Are you a fomo sapiens? Judging by his behaviour at Nelson Mandela's memorial service, Barack Obama is a member of this new sub-species. So is the British Prime Minister, who should know better. The "fomo" stands for Fear of Missing Out, a defining characteristic of a generation with itchy thumbs and short attention spans.

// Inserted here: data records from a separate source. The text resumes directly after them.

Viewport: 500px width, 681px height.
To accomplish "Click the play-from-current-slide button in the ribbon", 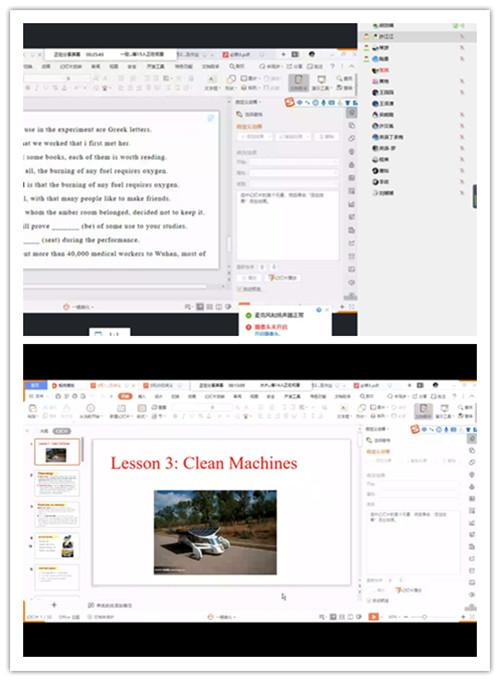I will 90,408.
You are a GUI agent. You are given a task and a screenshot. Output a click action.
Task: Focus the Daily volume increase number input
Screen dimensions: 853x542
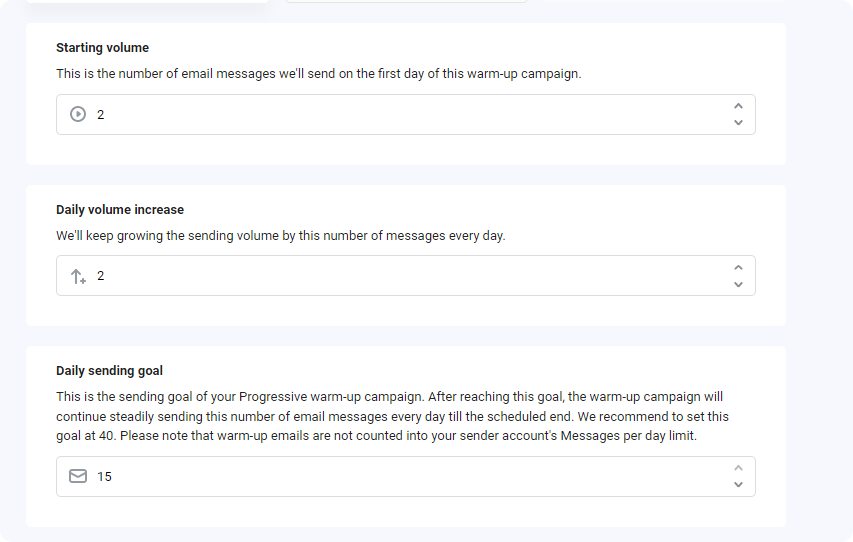click(x=406, y=276)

Fomo sapiens cannot leave its phones, tablets or laptops alone, no matter how inappropriate the occasion. Checking your texts or updating your Facebook status during a funeral, for instance, or taking a happy-snap of yourself with a couple of mates during a memorial service. Those, I hope we can still agree, are times when the focus should be on the dearly departed, who has gone to that undiscover'd country from whose bourn no traveller returns. Until, that is, we get the first "selfie" from the Other Side. Lol!
Homo sapiens (wise humans) first appeared in the fossil record in Africa about 195,000 years ago. It seems only fitting that fomo sapiens (self-obsessed humans) appeared in Africa this week, in a rainy Johannesburg. The President of the United States snuggled in close to Danish Prime Minister Helle Thorning-Schmidt, politics' answer to Cameron Diaz, to make sure his smiling face was captured on her phone. Meanwhile, Britain's David Cameron launched himself into the frame from the right like a grinning dolphin at an aquapark.
Was this really a fitting way to mark the passing of Prisoner 466/64, a man who, for 18 years, was kept by South Africa's white-supremacist regime in an eight-foot-by-seven-foot cell? Nelson Mandela was allowed to send just one letter and receive one letter every six months - a deprivation inconceivable to the fomo sapiens, who has to text, post or tweet once every six minutes to prove that he is still alive.
Hang on, I hear you cry, aren't you being a bit hard on what was just a silly, casual photograph? Perhaps - but if the leaders of the free world don't know how to conduct themselves on a big occasion, what hope is there for attention-deficit teenagers soldered to their smartphones?